**Activity**
Return the records below in full. Keep every word exact and skip the images.

Data to examine Start Marker

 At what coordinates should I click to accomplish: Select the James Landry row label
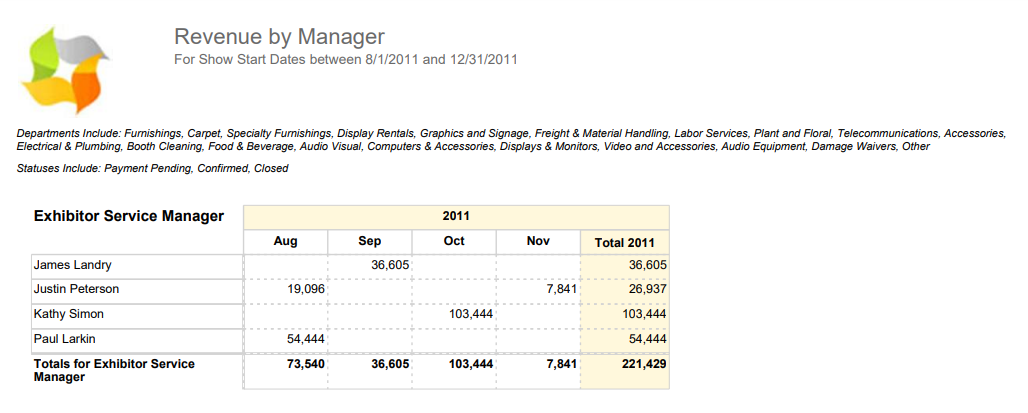click(72, 265)
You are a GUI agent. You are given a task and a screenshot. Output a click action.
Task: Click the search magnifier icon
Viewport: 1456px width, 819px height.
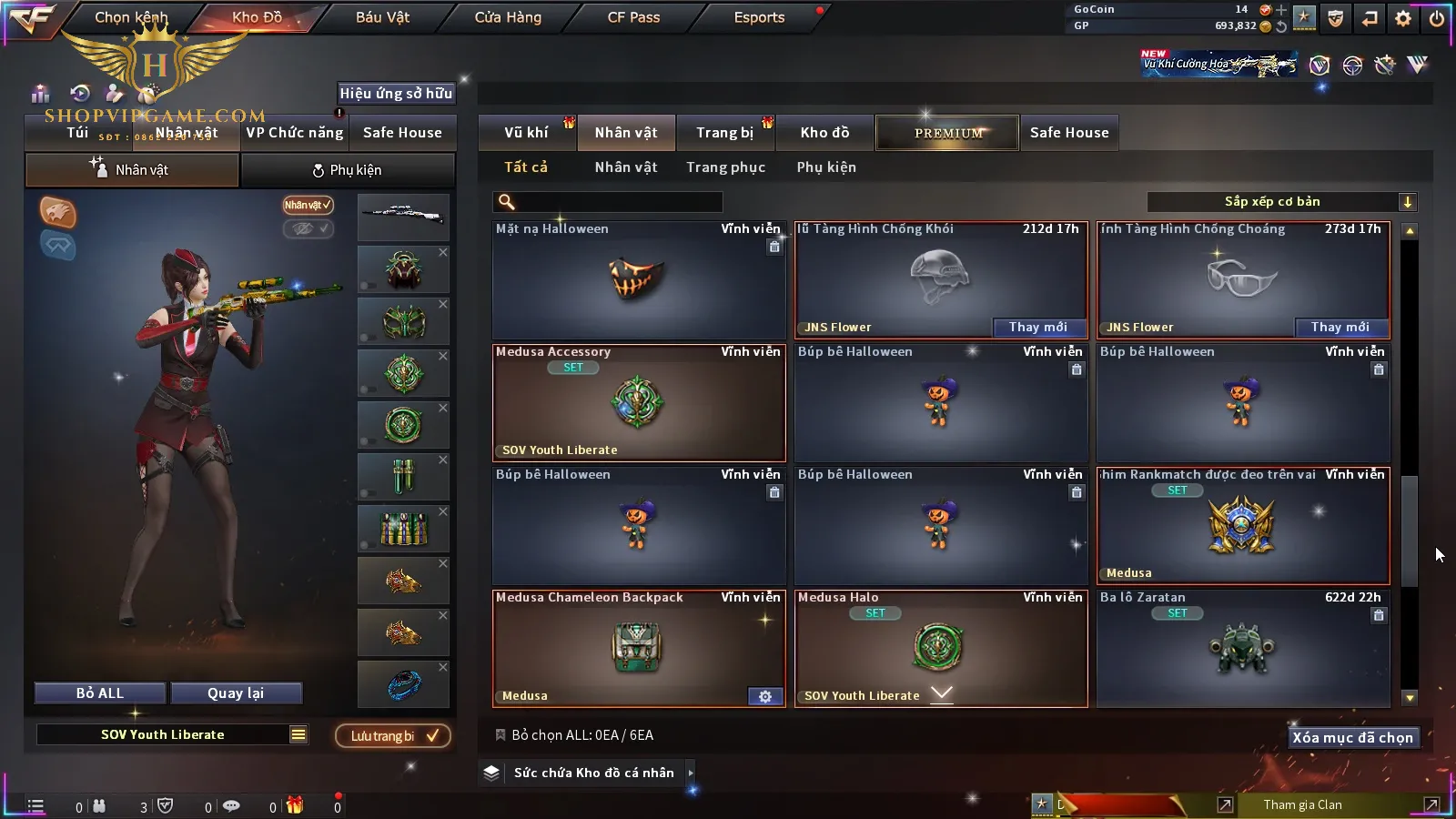[507, 202]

Data to examine End Marker

**Solution to the exercise**
 At what coordinates should I click to accomplish: Select the James Landry row label
click(72, 265)
You are a GUI agent. You are given a task and a screenshot. Output a click action.
Task: Click the search magnifier icon
Viewport: 1456px width, 819px height.
[507, 202]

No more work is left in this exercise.